Why Rey

“I didn’t know there was this much green in the whole galaxy.”

I take inordinate ownership of Rey. Not ownership in the “I made her” sense, but rather, in that she is my representative in the Star Wars universe. I don’t know if it’s true that when I was a kid, I dreamed of a female Jedi, following in the footsteps of Luke and Obi-Wan; I do know that when I played dress-up superhero, I played Wonder Woman and Supergirl, not Superman. There’s an empowered girl inside me; always has been. And then Rey came along, and it all became vividly real.

As with most (strong) emotional connections, there was a real-world context. By the time Star Wars: The Force Awakens had finished unspooling that first night in 2015, Rey’s trek to the top of that mountain on Ahch-To became very much my own. I was in a bad place; I was in a bad way. “I know all about waiting.” I’d waited. Something about that green and misty peak called to me, and I knew it was time to find the next adventure.

At first, I took it pretty literally; I made plans to go to Ireland. I had a good and stable job at a place whose skill — among many other, more wholesome things — was in making that goodness and stability seem too lucrative to pass up. (The money didn’t suck, either.) I bided my time with a phalanx of creative projects on the side; used the job’s daytime flexibility to support a whole ecosystem of film-adjacent pop cultural discourses; and learned the hard way never to make a Voltron reference in a board meeting. Those people don’t know from Voltron; they know from Go Trains. They were good people. They were not my people.

Waiting is easy, especially when you’ve figured it all out, as above. Quiet nights eating puff-bread, watching ships take off, wondering if I’d ever be on one of them. Waiting is also dangerous. It is, categorically, a form of self-harm; and if it’s not self-harm enough, the world has a way of underlining the point with worse and worse tidings. I got hurt in 2016, badly. By one person who should have done better and one who was, I think, just fundamentally broken. I learned a lot about self-harm that year, and how I’d been practicing it without knowing; and a lot about self-care, too, and how I’d been using it to medicate something I should have just worked directly to heal.

Long story short, though, I didn’t go to Ireland. I went a lot further than that.

I can’t remember the exact dates but I’m pretty sure by just about exactly a year after I met Rey for the first time, I was walking in the door of the Lightbox dressed in a green sweater, heading to a second interview that would prove to be the last one. A month after that, I worked there. And yes, I’d found my people: I’d found out “how I fit into all this.” It’s a heady, uncanny change, and not one I expected to come to twenty years after film school. I thought film school was over, a thing I’d wanted but wasn’t good enough to get. And sure, I’d drop all of this in a heartbeat if Lucasfilm calls up and wants me to direct the Obi-Wan movie. But I cannot put nearly well enough into words what it was like to be sitting in the meeting room we affectionately call “Selma Blair” and realizing, for the first time, what I was now a part of; what decisions I would be helping to make; what work I would be helping to bring into the world. It changed everything.

= Extracted data =
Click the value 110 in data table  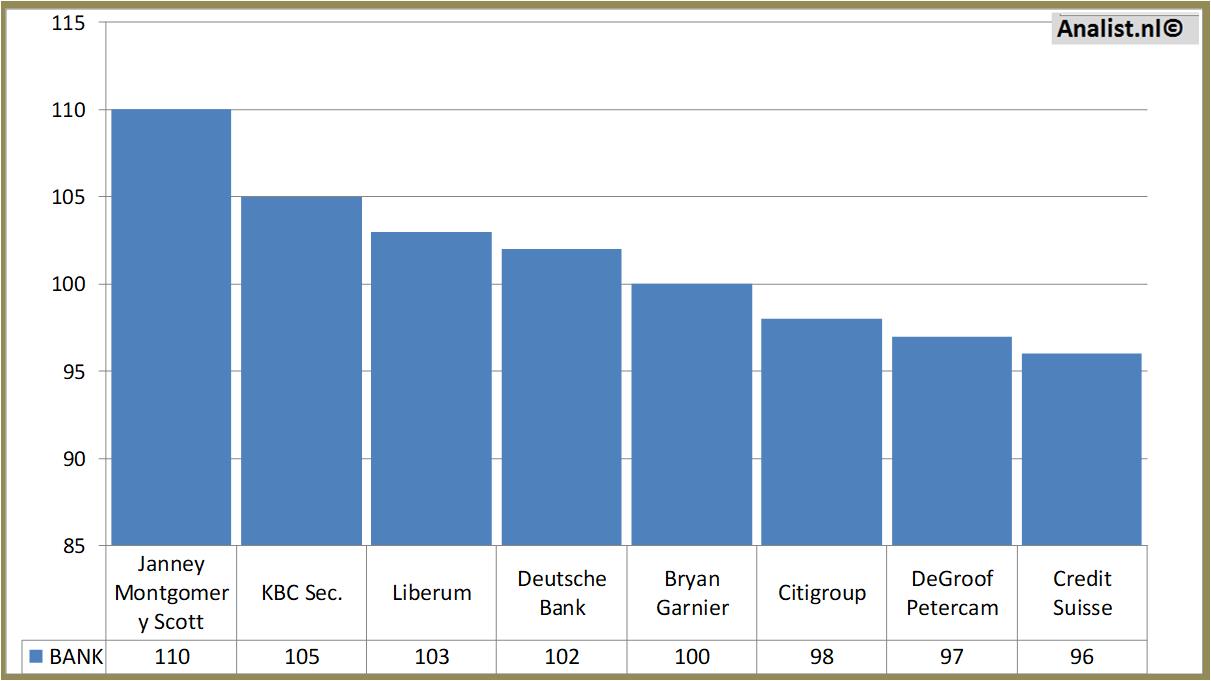[170, 657]
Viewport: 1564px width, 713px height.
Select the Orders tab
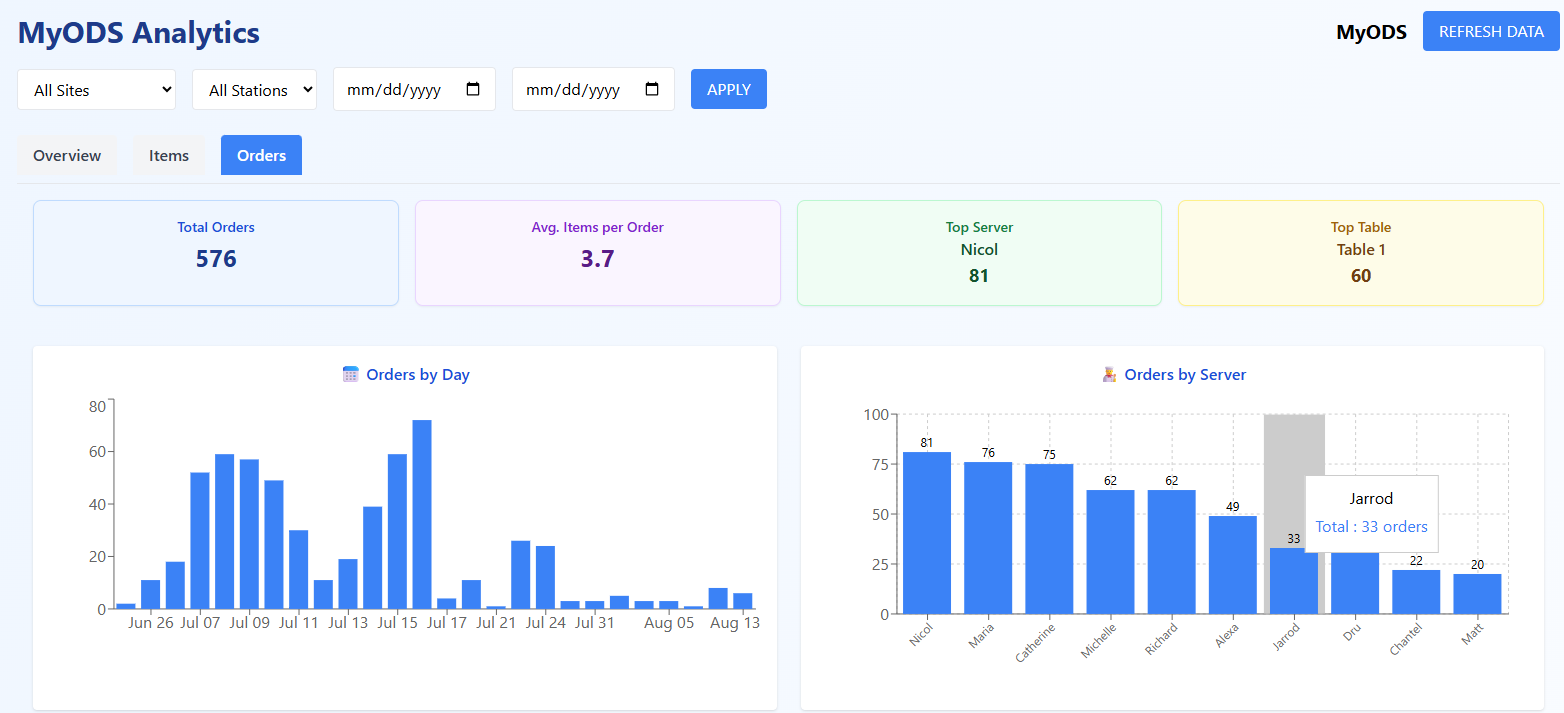[261, 155]
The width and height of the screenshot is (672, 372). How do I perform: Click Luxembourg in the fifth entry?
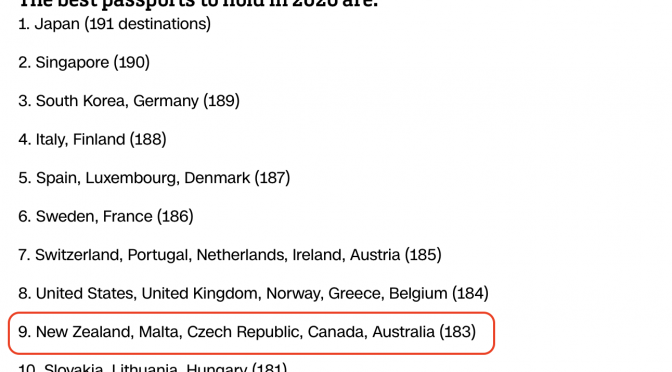[131, 178]
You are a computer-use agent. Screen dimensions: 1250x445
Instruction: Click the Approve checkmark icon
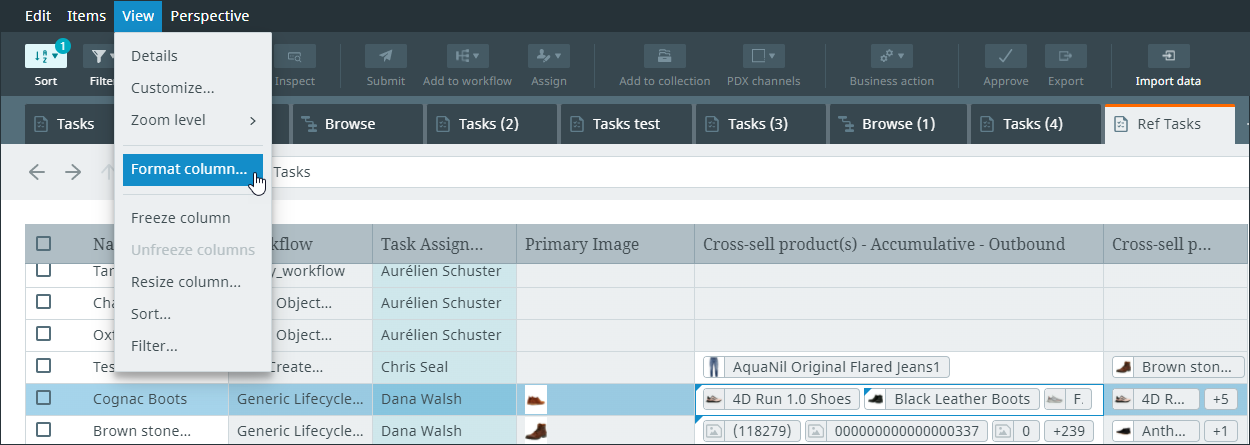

= What you will do =
List every passage that appears inside double quotation marks in the essay about Rey, in the order they occur. The entries have no connection to the essay about Rey.

= Response below =
1. "I didn't know there was this much green in the whole galaxy."
2. "I made her"
3. "I know all about waiting."
4. "how I fit into all this."
5. "Selma Blair"